Etwa zwei Dutzend Leute – Abgeordnete, Botschafter, Planungschefs, Journalisten, Wissenschaftler – saßen um den achteckigen Tisch im Institut Aspen Berlin in Berlin-Schwanenwerder. Anlaß der Zusammenkunft: Die dort versammelten Europäer und Amerikaner wollten sich über Ziele und Möglichkeiten, Taktik und Strategie der Konferenz von Belgrad klarwerden, die zwei Jahre nach Helsinki die damals beschlossenen Maßnahmen überprüfen soll.

Das zweite Treffen der 35 Nationen, die 1975 die Schlußakte von Helsinki unterschrieben hatten, wird am 15. Juni in der Hauptstadt Jugoslawiens beginnen. Dabei handelt es sich nicht um eine Gipfelkonferenz, sondern zunächst um eine Vorkonferenz, auf der Experten unterhalb der Botschafterebene Themen und Tagesordnung festlegen sollen. Nach der Sommerpause, wohl im Oktober, werden dann vermutlich die Botschafter gemeinsam tagen.

Die Konferenz von Belgrad wird sehr verschieden von ihrer Vorgängerin in Helsinki sein, denn ihre Aufgabe ist ja eine ganz andere. In Helsinki und in Genf, wo die Verhandlungen geführt wurden, ging es darum, am Ende "ein Papier" zu produzieren – eine Einigung zwischen Staaten verschiedener Gesellschaftsordnung über gewisse Prinzipien und Verhaltensweisen herbeizuführen. Da dies, so hatte man sich geeinigt, auf allgemeinem Konsensus beruhen sollte, also jeder der 35 Staaten theoretisch ein Vetorecht hatte, nahm dieses Beginnen viel Zeit, fast zwei Jahre, in Anspruch.

Belgrad hat im Gegensatz zu Helsinki einzig und allein eine Aufgabe: zu überprüfen, wieweit beide Seiten ihre Absprachen eingehalten haben. Da wird jeder mit einem Katalog von Empfehlungen und Unterlassungen ankommen, und wenn die Sommerpause diesem Unternehmen nicht ein natürliches Ende setzte, würden die Redeschlachten auch dort sicherlich Monate dauern. Über viele Dinge ist innerhalb des Westens noch gar keine Einigkeit erzielt worden. Beispielsweise steht noch nicht fest, ob jedes Land individuell vorträgt und abrechnet oder ob alle oder mindestens einige eine gemeinsame Bilanz vorlegen.

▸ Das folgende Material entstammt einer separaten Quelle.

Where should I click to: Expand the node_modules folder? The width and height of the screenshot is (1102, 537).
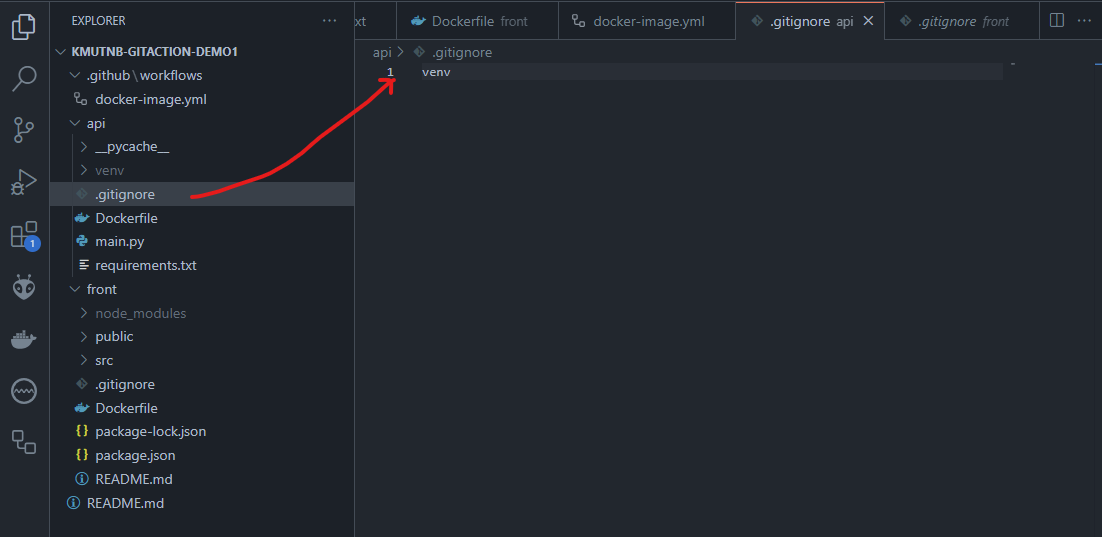click(140, 313)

"Das ist so richtig ein Unternehmen, das zur Selbstgerechtigkeit herausfordert", meinte ein Engländer, der an der Diskussion in Aspen-Berlin teilnahm. Er dachte dabei wohl an die biblische Metapher vom Splitter und vom Balken.

Ein Deutscher, der schon die Genfer Verhandlungen mitgemacht hatte, sekundierte ihm: "Das Ganze ist ein Balanceakt. Man muß versuchen, alle Möglichkeiten auszuschöpfen, aber nicht so weit gehen, daß die andere Seite eines Tages keine Lust mehr hat. Wenn die plötzlich sagen würden: ,Schluß, aus!‘, da hätte keiner etwas davon."